Segment Start: SOURCE DATA

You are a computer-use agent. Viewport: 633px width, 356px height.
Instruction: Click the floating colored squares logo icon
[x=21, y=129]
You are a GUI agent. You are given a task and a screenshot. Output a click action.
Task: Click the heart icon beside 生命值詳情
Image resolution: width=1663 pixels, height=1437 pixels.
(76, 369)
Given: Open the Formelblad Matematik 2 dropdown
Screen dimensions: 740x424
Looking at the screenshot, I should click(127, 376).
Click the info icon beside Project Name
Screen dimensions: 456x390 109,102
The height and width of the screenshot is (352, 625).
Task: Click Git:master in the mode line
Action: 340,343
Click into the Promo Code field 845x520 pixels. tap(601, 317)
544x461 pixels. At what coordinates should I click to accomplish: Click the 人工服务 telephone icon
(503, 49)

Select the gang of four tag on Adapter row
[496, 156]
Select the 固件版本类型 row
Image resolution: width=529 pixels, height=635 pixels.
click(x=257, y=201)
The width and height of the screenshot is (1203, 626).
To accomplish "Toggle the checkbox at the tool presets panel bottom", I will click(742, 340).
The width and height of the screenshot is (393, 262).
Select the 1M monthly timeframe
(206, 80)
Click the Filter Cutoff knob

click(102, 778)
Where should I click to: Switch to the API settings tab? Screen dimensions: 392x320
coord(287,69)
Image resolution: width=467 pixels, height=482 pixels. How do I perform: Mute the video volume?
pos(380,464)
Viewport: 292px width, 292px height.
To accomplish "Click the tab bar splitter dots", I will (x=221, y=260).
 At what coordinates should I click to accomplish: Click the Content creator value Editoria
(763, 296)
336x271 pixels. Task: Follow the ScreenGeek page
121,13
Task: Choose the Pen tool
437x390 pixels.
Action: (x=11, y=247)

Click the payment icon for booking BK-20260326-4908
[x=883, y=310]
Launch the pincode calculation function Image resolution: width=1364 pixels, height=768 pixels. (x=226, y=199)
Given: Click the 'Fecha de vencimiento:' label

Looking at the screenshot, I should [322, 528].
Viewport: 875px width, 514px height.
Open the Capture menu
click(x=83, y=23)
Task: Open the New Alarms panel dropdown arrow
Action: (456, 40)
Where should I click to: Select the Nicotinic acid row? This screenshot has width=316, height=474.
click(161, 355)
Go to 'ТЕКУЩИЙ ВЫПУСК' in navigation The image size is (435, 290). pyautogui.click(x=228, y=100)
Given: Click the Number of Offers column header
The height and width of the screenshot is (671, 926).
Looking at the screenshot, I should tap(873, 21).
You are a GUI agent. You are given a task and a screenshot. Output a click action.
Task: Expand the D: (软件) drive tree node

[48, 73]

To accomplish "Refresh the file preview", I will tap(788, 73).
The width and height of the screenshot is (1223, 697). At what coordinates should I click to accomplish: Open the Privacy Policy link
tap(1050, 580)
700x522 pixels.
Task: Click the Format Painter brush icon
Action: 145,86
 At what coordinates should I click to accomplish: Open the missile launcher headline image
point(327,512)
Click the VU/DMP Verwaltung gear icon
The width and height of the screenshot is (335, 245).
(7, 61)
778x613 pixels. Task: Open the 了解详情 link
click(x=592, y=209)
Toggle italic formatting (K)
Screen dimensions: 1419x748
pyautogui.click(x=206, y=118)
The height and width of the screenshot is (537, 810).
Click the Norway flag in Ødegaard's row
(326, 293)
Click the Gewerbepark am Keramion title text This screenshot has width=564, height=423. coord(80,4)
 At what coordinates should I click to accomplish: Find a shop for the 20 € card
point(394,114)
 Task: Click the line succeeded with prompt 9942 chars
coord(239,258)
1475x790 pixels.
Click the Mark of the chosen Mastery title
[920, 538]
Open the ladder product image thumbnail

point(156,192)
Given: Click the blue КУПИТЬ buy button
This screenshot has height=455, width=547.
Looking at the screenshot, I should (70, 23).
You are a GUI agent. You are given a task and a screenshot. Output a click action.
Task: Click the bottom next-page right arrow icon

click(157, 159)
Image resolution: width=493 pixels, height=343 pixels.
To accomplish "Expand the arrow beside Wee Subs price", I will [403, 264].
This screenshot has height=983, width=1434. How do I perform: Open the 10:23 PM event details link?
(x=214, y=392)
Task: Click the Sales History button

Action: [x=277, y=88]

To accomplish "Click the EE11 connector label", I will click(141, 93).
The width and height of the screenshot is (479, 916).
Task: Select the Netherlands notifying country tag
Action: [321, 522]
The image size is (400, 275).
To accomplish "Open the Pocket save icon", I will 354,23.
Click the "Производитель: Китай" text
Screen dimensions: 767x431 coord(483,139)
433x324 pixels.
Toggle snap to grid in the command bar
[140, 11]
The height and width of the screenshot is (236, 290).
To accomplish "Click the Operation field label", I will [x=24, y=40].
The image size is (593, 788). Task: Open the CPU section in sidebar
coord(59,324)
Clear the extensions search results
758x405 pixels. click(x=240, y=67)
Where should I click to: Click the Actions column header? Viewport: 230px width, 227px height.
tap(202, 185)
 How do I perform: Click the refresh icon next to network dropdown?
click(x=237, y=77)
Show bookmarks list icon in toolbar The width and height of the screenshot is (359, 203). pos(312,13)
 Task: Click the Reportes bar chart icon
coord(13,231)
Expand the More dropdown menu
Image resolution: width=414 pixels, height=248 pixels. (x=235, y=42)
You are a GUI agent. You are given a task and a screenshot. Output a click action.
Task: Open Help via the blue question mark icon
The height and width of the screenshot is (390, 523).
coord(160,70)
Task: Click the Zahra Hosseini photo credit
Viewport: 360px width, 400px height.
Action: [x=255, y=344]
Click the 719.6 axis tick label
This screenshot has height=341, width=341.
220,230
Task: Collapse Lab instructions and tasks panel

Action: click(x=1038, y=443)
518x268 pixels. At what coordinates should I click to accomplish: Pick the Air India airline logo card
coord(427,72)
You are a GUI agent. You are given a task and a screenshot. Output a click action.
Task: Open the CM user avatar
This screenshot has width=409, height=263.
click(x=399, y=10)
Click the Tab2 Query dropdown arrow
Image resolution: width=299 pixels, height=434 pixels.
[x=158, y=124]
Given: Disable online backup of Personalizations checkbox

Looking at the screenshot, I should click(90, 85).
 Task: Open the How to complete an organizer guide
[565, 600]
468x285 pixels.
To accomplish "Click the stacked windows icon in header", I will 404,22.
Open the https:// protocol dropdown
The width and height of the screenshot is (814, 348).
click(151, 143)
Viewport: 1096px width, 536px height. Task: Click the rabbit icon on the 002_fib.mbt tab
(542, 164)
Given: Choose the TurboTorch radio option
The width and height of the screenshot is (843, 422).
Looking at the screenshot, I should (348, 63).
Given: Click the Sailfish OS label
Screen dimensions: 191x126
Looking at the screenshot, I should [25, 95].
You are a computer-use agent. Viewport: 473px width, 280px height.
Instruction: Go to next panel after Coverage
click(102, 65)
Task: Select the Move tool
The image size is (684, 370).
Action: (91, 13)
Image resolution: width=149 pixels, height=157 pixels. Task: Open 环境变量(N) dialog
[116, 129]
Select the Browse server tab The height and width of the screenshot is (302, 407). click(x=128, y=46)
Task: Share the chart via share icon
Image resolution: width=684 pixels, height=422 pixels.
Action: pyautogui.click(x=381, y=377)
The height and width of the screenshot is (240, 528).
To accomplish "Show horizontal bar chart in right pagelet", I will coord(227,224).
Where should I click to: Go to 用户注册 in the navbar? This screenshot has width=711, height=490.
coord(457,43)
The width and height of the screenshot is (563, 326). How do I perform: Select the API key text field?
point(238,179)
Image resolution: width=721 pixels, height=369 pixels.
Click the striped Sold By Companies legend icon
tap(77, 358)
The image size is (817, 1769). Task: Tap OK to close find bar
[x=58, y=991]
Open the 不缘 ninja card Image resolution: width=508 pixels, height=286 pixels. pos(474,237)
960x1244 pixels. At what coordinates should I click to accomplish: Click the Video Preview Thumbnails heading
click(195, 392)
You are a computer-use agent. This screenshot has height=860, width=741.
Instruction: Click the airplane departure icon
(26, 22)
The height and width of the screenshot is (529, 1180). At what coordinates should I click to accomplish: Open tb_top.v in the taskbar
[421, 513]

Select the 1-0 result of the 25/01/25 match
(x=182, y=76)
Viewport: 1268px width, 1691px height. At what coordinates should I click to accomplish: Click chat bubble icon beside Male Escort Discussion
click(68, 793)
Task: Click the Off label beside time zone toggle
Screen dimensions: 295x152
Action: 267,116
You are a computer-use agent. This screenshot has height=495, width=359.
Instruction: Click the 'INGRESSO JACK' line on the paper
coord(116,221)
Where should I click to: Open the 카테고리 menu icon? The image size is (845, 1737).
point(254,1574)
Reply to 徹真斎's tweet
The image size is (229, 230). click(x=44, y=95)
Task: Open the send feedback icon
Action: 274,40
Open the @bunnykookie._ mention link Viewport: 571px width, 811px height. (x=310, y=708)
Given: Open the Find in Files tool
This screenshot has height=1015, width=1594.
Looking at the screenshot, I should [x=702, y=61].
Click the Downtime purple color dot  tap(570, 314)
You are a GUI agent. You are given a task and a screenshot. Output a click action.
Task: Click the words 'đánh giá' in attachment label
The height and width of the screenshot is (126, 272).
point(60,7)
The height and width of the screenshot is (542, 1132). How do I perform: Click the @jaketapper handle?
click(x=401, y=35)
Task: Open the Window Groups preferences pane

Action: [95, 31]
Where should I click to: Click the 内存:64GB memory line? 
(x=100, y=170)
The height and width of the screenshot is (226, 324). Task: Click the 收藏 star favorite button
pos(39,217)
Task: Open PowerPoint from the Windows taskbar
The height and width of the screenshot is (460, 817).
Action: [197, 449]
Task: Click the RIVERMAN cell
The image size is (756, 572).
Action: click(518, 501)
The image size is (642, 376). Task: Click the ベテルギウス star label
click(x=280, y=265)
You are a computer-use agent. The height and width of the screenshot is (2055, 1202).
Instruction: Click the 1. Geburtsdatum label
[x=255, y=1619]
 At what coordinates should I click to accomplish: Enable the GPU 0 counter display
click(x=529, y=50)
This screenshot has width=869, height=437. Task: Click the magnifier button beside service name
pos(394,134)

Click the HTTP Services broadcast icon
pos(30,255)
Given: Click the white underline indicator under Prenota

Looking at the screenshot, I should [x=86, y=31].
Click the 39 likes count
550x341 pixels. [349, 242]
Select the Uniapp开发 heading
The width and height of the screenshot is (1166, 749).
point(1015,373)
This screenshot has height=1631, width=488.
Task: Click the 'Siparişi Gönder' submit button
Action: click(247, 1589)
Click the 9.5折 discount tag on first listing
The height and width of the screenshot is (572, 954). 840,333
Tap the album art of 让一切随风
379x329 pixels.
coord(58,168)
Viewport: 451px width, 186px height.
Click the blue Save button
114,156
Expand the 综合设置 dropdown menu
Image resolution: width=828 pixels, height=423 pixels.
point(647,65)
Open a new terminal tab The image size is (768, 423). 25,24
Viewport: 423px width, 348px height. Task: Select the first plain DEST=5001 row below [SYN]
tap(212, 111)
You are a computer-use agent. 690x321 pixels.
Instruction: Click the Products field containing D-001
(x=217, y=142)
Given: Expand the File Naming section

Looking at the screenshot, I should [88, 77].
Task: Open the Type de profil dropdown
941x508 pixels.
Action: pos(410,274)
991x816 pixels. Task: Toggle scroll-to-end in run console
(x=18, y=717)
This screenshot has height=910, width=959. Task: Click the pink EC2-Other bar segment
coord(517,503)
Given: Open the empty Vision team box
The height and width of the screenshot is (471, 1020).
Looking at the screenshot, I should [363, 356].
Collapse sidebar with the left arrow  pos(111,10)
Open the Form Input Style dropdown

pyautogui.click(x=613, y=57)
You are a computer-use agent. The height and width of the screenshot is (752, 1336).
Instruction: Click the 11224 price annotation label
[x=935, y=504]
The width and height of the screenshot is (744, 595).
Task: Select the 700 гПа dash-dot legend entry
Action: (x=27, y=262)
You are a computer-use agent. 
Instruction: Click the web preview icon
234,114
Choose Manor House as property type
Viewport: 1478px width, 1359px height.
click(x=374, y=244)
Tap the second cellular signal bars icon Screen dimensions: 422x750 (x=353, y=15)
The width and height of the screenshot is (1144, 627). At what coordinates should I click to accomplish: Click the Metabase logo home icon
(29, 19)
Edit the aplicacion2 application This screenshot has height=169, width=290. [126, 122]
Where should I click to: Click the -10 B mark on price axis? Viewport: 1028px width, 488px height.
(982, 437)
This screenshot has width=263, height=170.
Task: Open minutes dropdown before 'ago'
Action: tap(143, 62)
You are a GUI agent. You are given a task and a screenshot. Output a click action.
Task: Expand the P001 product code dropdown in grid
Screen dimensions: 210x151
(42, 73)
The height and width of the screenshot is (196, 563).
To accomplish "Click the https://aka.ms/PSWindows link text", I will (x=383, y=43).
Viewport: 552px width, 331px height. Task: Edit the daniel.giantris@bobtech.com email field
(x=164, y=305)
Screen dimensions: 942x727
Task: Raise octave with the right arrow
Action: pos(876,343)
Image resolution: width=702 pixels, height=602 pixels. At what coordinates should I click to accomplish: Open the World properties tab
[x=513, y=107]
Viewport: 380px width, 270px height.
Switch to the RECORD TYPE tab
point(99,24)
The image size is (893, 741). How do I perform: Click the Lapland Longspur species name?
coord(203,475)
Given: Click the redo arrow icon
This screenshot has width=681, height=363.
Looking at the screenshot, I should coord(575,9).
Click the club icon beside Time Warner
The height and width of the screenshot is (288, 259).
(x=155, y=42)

Segment End: SOURCE DATA

▶ _WHAT IS REQUIRED_:
Look above for the line containing "Click the 719.6 axis tick label". Output from there through the line containing "Task: Select the Move tool", exactly and inclusively.

▶ _OUTPUT OF THE EXERCISE_:
Click the 719.6 axis tick label
This screenshot has height=341, width=341.
220,230
Task: Collapse Lab instructions and tasks panel

Action: click(x=1038, y=443)
518x268 pixels. At what coordinates should I click to accomplish: Pick the Air India airline logo card
coord(427,72)
You are a GUI agent. You are given a task and a screenshot. Output a click action.
Task: Open the CM user avatar
This screenshot has width=409, height=263.
click(x=399, y=10)
Click the Tab2 Query dropdown arrow
Image resolution: width=299 pixels, height=434 pixels.
[x=158, y=124]
Given: Disable online backup of Personalizations checkbox

Looking at the screenshot, I should click(90, 85).
 Task: Open the How to complete an organizer guide
[565, 600]
468x285 pixels.
To accomplish "Click the stacked windows icon in header", I will 404,22.
Open the https:// protocol dropdown
The width and height of the screenshot is (814, 348).
click(151, 143)
Viewport: 1096px width, 536px height. Task: Click the rabbit icon on the 002_fib.mbt tab
(542, 164)
Given: Choose the TurboTorch radio option
The width and height of the screenshot is (843, 422).
Looking at the screenshot, I should (348, 63).
Given: Click the Sailfish OS label
Screen dimensions: 191x126
Looking at the screenshot, I should [25, 95].
You are a computer-use agent. Viewport: 473px width, 280px height.
Instruction: Go to next panel after Coverage
click(102, 65)
Task: Select the Move tool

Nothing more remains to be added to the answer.